If a character is sexist, that's because the writing is sexist. I'm not seeing how that's a controversial statement.
So is a character like The Major from Ghost in the Shell sexist? She spends most of the series walking around in a unitard, and the sum total of the justification seems to boil down to "the character likes to wear that".
This is actually an interesting question since
Ghost in the Shell covers the entire spectrum of these kinds of decisions.
I assume you're talking about the Stand Alone Complex TV series rather than the movies? I don't know if I'd call the Major's outfit design in that series "sexist" but I do think it was a pretty bad design. There's some scenes where she's in a room full of military types and she's dressed like she's going to a swim meet. It's an odd design and if I had creative control of the series, I wouldn't have gone with it.
The original movie however, actually has the Major end up naked quite a lot of the time, and it's a great creative decision. Sure it's "justified" by the in-universe explanation of her stealth camo being built into her skin, but it's also a great decision on its own merits. Whenever the Major strips, it's usually before some kind of body-horror sequence. Either the head exploding in the intro, the brilliant sequence where we see her cybernetic body get put back together, the agent getting his limbs broken in that pool of water, or that great sequence at the end where she jumps on the tank and literally tears her body apart trying to open the hatch. I'm sure these images are supposed to titillate and look edgy (and if 90s anime movies were anything, they were fucking edgy) but there's a solid
artistic rationale for all of them. It's not just there for dudes to leer at.

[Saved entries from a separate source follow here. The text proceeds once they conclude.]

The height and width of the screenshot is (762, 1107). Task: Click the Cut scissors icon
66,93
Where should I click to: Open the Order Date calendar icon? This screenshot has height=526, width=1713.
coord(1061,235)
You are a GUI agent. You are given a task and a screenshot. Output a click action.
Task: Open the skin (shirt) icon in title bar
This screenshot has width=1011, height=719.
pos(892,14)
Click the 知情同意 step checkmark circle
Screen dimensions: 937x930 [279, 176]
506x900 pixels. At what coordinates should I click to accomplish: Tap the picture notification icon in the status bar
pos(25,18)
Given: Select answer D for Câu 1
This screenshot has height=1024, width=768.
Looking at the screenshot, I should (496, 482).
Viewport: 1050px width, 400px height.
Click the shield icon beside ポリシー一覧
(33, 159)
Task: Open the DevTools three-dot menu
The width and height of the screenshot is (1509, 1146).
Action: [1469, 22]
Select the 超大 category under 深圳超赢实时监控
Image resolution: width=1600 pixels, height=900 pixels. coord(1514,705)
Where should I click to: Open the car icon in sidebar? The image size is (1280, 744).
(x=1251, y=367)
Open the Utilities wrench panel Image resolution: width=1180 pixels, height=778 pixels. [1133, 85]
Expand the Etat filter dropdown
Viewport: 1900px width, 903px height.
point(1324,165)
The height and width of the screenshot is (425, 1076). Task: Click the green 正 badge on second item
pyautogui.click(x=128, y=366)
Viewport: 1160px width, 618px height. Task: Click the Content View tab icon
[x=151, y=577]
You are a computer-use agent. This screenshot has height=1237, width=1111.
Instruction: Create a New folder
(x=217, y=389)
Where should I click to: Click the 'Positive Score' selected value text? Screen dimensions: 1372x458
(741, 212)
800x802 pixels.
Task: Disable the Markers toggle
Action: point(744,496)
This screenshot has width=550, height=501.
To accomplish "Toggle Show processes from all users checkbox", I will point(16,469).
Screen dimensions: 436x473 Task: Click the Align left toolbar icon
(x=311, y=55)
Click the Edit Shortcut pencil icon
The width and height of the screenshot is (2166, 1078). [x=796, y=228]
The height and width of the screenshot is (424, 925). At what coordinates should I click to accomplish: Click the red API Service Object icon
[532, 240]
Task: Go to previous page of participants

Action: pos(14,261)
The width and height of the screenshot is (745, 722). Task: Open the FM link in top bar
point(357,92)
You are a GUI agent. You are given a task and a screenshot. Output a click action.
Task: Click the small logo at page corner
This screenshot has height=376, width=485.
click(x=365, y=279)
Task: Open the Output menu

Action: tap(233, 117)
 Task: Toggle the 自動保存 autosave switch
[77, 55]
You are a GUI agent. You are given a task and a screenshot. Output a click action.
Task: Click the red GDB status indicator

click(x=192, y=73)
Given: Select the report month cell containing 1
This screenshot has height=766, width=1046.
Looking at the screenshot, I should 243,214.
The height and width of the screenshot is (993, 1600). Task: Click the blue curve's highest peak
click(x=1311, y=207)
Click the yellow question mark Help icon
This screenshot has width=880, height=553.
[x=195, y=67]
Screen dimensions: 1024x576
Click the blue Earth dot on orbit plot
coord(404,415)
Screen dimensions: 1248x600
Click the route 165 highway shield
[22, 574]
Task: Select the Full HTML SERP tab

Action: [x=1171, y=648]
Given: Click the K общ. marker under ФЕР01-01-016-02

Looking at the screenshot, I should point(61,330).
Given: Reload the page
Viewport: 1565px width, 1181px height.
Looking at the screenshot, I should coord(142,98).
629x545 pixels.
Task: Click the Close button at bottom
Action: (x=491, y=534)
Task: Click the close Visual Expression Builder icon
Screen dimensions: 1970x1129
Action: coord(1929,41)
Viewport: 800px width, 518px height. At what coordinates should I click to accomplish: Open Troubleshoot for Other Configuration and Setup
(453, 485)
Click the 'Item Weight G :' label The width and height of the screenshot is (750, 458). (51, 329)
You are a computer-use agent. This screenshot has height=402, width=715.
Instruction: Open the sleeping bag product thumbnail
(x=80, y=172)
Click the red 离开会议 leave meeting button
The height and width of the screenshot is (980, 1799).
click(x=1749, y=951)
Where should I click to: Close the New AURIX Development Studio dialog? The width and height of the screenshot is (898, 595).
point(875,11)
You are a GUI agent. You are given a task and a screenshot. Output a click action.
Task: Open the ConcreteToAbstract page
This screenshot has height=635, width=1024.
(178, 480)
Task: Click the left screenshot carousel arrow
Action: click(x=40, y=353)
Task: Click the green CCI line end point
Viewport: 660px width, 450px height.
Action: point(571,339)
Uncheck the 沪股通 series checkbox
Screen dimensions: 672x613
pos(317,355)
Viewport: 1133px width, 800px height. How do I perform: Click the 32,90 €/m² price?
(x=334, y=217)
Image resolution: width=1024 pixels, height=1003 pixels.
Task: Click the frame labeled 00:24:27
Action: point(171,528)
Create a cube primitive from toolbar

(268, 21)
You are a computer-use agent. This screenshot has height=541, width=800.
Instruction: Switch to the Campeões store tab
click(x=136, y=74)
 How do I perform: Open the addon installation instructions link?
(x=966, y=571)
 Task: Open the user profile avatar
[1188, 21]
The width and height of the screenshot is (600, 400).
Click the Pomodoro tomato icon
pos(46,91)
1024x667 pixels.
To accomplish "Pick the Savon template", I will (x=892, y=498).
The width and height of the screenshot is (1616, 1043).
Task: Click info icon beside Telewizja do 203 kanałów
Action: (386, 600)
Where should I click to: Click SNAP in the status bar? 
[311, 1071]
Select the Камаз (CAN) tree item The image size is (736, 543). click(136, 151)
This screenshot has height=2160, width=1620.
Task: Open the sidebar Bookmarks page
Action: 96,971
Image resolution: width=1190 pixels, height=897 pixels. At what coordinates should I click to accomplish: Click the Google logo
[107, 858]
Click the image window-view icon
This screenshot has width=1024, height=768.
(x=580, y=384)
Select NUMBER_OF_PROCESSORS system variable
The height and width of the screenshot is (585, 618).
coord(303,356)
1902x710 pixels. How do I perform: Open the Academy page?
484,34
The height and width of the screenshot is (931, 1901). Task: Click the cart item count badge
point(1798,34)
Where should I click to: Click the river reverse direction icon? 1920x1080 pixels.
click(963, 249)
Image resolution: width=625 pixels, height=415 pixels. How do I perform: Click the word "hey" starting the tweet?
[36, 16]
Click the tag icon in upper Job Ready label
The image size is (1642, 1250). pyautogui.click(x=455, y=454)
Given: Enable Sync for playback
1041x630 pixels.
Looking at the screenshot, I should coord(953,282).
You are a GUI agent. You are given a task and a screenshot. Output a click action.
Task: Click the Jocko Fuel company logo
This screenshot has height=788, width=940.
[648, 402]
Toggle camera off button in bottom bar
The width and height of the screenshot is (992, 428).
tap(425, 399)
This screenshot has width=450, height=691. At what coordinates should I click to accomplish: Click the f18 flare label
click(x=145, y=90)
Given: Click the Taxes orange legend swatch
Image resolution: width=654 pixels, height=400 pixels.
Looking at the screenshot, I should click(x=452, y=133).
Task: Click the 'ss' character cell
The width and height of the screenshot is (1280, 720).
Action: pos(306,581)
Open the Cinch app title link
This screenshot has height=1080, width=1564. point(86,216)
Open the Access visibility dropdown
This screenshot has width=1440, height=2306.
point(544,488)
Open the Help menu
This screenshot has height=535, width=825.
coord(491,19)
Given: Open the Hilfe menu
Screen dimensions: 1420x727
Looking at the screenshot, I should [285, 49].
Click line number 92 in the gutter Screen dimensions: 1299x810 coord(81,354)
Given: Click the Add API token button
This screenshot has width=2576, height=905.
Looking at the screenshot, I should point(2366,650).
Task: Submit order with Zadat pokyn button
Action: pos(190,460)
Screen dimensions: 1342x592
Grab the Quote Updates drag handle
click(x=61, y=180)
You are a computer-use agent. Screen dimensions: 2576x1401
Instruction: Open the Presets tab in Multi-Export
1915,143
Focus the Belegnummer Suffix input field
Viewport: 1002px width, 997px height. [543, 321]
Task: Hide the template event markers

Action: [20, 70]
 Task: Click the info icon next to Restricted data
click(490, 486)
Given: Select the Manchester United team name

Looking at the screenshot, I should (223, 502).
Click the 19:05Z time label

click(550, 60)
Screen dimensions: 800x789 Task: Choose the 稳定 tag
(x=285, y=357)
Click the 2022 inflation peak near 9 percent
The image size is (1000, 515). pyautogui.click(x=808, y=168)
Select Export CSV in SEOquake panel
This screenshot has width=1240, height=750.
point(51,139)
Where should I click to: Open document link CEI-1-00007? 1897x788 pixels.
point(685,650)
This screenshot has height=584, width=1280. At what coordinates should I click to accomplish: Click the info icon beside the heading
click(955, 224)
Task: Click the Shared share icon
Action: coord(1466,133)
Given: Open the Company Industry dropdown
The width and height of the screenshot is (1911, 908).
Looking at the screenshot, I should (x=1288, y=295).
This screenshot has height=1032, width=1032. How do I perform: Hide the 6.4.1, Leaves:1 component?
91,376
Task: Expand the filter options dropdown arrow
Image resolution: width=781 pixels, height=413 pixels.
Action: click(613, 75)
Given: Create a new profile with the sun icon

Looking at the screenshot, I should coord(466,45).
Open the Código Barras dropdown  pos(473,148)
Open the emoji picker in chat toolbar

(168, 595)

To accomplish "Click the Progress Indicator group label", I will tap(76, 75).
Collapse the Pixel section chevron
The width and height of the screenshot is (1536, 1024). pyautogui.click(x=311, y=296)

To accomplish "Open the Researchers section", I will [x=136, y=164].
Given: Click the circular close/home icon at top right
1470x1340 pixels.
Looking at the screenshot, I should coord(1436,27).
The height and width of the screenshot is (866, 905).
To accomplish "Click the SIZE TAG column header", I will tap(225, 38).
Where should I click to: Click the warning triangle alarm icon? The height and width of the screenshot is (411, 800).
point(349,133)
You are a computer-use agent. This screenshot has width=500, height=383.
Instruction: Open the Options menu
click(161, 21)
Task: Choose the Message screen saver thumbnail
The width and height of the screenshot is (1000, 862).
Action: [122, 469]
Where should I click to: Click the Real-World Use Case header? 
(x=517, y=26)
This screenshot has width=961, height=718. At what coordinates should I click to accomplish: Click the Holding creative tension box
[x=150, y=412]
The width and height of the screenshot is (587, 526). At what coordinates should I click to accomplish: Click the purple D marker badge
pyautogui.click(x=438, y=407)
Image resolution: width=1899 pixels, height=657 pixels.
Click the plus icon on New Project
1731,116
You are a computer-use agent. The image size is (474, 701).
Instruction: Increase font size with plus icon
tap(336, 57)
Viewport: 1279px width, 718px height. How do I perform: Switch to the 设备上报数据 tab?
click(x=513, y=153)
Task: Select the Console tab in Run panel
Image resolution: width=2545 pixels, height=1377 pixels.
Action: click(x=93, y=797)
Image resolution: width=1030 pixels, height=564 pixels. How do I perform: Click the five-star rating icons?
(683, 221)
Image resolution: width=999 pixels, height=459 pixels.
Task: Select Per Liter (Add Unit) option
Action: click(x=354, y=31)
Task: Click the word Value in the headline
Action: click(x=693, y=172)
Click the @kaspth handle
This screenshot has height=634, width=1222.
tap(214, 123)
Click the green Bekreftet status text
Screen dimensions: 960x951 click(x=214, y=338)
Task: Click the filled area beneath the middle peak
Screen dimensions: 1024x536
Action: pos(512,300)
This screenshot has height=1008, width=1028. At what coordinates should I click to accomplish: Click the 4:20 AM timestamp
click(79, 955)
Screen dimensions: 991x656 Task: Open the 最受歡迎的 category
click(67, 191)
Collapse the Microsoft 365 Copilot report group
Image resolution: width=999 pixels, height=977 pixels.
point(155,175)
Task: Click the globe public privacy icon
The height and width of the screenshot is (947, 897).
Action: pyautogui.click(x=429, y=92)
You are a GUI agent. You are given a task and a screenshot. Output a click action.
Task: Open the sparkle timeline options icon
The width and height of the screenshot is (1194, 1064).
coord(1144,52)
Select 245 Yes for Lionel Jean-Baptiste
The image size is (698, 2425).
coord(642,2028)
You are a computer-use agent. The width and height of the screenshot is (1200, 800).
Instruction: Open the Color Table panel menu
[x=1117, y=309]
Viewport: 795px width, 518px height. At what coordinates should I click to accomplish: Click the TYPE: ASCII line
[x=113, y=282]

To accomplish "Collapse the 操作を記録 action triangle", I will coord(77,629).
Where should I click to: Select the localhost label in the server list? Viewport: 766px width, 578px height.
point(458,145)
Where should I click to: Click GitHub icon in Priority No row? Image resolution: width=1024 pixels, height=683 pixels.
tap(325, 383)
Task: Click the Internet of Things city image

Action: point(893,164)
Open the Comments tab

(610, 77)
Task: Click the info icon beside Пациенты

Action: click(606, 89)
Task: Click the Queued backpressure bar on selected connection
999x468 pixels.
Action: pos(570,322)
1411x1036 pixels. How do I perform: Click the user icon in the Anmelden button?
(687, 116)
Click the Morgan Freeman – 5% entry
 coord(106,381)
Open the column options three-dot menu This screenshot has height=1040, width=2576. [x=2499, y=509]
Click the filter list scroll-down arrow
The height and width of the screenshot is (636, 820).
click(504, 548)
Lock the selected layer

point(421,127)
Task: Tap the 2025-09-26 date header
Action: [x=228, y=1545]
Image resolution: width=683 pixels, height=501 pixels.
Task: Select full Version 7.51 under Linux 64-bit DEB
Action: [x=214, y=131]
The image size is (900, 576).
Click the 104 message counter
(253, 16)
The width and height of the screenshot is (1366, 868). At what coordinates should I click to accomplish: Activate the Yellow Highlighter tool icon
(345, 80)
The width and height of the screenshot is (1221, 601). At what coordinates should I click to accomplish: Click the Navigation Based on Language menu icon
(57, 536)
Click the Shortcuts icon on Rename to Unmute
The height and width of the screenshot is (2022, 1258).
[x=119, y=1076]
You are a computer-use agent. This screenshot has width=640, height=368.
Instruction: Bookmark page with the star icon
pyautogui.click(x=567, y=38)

And then at the opposite end of the spectrum you have the original manga by Masamune Shirow, who is as much a pornographer as he is a mangaka. The original Ghost in The Shell manga was openly exploitative and silly, and it was obvious that a lot of the nudity and sex wasn't there to make a statement or extend the story, it was there because Shirow likes drawing robot lesbians. Dude made no apologies for that, and I respect that. I'm a huge fan of his work.